= DATASET RECORDS =
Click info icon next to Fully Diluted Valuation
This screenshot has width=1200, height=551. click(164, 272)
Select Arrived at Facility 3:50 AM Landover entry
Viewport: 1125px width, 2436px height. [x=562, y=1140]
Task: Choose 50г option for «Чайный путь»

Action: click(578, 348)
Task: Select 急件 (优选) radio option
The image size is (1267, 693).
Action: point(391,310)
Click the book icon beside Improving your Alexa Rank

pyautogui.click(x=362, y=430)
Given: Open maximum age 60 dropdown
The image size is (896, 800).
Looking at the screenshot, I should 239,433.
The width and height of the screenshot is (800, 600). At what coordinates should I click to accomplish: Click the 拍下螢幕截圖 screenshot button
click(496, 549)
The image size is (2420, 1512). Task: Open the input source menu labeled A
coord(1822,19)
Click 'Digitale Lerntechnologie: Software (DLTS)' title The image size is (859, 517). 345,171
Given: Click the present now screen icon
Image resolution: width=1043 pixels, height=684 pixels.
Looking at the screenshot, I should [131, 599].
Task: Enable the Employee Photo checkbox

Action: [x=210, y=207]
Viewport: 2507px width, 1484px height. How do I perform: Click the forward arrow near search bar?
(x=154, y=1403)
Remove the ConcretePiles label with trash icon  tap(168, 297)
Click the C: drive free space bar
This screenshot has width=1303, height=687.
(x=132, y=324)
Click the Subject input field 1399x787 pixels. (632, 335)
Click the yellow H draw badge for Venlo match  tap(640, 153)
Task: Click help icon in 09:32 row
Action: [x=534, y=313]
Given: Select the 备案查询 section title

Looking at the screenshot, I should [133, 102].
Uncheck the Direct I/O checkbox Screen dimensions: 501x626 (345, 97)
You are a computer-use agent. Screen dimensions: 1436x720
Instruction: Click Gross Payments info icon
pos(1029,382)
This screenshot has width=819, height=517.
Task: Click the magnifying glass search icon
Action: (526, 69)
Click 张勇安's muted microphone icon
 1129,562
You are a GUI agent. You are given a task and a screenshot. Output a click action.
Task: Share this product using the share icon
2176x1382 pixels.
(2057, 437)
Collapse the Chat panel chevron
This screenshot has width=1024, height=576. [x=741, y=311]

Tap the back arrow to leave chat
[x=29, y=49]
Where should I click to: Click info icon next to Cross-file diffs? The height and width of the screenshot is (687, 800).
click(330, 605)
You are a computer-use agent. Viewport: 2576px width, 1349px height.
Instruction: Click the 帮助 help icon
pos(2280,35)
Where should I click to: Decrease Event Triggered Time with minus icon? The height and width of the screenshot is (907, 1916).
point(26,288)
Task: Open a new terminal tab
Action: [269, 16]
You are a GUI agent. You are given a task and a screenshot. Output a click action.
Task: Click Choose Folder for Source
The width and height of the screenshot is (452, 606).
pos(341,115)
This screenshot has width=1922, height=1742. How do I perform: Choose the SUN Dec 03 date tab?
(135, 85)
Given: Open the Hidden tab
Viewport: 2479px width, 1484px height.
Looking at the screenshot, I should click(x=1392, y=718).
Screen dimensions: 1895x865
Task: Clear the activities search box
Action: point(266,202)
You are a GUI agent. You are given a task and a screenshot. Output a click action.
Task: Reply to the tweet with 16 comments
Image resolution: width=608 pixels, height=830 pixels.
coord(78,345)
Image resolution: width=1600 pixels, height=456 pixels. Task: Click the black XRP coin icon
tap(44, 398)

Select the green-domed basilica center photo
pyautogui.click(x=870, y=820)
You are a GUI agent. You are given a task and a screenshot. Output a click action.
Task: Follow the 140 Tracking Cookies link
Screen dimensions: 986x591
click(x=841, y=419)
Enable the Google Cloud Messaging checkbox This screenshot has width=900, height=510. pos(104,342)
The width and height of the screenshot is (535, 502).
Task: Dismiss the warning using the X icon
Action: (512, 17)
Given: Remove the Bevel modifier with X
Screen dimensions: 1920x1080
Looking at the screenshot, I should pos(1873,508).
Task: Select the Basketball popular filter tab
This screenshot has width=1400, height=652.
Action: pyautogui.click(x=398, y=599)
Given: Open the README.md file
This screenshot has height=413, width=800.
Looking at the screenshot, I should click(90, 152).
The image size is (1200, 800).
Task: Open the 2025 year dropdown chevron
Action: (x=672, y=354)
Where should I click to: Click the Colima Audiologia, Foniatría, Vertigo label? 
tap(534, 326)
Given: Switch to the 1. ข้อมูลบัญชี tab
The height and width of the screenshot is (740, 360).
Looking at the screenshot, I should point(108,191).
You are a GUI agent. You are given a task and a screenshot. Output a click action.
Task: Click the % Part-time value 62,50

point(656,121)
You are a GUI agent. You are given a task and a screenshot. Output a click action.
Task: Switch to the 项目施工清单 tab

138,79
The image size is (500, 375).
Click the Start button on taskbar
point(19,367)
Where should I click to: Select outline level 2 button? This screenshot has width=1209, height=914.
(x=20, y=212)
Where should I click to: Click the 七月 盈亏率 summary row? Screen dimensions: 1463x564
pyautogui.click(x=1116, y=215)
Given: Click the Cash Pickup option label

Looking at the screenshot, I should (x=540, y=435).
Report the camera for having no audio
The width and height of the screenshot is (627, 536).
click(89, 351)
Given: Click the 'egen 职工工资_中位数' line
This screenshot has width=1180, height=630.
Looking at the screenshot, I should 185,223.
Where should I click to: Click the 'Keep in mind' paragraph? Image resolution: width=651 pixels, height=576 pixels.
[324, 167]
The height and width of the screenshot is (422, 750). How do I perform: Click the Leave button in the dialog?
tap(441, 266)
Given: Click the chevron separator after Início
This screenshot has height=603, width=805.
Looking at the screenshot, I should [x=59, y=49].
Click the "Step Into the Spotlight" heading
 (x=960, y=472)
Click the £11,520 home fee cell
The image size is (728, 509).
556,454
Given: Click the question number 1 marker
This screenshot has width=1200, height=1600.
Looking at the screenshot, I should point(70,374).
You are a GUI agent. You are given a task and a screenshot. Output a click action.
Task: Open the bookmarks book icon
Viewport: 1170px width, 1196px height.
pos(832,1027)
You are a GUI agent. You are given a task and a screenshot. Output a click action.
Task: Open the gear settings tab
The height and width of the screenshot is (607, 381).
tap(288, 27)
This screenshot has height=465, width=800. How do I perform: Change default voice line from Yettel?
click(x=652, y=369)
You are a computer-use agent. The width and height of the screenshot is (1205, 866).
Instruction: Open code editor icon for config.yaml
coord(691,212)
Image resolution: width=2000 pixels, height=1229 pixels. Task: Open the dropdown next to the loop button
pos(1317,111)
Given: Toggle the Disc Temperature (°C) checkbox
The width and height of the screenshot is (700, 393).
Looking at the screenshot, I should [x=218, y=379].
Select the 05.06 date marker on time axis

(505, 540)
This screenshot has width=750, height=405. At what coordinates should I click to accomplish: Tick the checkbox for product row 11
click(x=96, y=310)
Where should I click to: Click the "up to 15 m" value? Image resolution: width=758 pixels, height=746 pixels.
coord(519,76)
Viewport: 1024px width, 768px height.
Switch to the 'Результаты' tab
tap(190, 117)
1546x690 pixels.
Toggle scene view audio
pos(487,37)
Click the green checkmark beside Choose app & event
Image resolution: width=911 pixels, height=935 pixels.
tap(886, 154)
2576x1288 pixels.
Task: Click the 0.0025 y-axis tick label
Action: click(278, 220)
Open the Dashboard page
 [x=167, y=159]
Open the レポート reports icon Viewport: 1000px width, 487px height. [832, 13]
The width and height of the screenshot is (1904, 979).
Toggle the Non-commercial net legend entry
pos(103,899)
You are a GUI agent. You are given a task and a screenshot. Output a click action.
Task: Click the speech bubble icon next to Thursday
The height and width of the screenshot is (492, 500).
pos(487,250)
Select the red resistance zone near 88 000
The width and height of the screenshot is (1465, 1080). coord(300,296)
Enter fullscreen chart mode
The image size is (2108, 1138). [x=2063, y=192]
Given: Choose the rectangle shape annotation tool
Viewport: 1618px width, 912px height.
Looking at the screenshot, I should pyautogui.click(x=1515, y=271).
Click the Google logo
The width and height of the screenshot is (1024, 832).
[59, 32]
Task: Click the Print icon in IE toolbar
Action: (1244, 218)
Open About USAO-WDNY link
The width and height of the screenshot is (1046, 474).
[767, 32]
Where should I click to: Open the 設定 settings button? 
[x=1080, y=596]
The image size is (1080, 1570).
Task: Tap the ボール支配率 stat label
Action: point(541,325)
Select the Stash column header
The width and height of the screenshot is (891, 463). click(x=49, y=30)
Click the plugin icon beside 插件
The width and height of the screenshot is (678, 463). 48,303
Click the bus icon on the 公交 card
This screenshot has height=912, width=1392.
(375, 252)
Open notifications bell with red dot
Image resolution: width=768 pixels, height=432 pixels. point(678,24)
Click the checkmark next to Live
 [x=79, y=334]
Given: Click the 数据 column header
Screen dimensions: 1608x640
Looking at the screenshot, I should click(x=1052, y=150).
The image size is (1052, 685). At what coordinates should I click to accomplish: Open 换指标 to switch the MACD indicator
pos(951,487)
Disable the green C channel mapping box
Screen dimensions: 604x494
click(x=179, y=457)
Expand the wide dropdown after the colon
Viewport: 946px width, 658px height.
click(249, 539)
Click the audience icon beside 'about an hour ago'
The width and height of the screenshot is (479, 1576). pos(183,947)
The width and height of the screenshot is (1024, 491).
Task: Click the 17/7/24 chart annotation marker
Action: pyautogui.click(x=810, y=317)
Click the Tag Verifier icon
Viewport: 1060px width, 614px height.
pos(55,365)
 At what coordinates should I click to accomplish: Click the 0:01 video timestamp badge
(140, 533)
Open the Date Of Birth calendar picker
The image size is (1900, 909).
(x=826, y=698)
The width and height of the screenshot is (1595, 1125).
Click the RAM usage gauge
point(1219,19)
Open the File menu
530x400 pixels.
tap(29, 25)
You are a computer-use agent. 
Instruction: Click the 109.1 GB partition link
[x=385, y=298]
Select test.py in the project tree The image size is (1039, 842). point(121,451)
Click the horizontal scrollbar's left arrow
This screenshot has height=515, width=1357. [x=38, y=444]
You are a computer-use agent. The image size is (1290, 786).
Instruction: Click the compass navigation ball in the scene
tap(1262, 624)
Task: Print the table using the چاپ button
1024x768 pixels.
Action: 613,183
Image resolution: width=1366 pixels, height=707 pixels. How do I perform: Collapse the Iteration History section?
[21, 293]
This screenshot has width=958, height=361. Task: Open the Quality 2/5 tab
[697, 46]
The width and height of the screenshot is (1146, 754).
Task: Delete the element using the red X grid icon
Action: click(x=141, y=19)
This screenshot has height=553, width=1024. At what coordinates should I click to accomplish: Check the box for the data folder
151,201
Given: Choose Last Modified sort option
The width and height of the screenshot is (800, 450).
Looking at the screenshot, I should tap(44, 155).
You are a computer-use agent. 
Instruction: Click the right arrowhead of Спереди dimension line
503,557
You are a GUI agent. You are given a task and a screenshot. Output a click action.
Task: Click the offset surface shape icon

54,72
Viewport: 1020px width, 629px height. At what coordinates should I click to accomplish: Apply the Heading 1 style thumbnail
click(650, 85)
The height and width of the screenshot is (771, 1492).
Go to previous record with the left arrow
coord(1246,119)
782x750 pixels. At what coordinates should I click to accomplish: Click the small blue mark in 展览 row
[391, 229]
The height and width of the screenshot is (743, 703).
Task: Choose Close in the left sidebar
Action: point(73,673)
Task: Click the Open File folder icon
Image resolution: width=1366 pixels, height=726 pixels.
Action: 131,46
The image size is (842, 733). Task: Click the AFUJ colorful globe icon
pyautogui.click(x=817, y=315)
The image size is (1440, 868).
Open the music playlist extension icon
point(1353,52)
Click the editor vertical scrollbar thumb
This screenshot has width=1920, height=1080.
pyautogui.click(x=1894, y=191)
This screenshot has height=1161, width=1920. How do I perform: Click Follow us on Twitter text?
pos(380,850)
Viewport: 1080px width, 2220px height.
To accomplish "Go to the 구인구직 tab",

= TASK PROMPT =
Rewrite the records starting with the line with "Given: Open the Hidden tab" and going on through the line with "tap(534, 326)", replacing "Basketball" with "Volleyball" and leaving everything else unchanged.

= EXERCISE OUTPUT =
Given: Open the Hidden tab
Viewport: 2479px width, 1484px height.
Looking at the screenshot, I should click(x=1392, y=718).
Screen dimensions: 1895x865
Task: Clear the activities search box
Action: point(266,202)
You are a GUI agent. You are given a task and a screenshot. Output a click action.
Task: Reply to the tweet with 16 comments
Image resolution: width=608 pixels, height=830 pixels.
coord(78,345)
Image resolution: width=1600 pixels, height=456 pixels. Task: Click the black XRP coin icon
tap(44, 398)

Select the green-domed basilica center photo
pyautogui.click(x=870, y=820)
You are a GUI agent. You are given a task and a screenshot. Output a click action.
Task: Follow the 140 Tracking Cookies link
Screen dimensions: 986x591
click(x=841, y=419)
Enable the Google Cloud Messaging checkbox This screenshot has width=900, height=510. pos(104,342)
The width and height of the screenshot is (535, 502).
Task: Dismiss the warning using the X icon
Action: (512, 17)
Given: Remove the Bevel modifier with X
Screen dimensions: 1920x1080
Looking at the screenshot, I should pos(1873,508).
Task: Select the Volleyball popular filter tab
This screenshot has width=1400, height=652.
Action: pyautogui.click(x=398, y=599)
Given: Open the README.md file
This screenshot has height=413, width=800.
Looking at the screenshot, I should click(90, 152).
The image size is (1200, 800).
Task: Open the 2025 year dropdown chevron
Action: (x=672, y=354)
Where should I click to: Click the Colima Audiologia, Foniatría, Vertigo label? 
tap(534, 326)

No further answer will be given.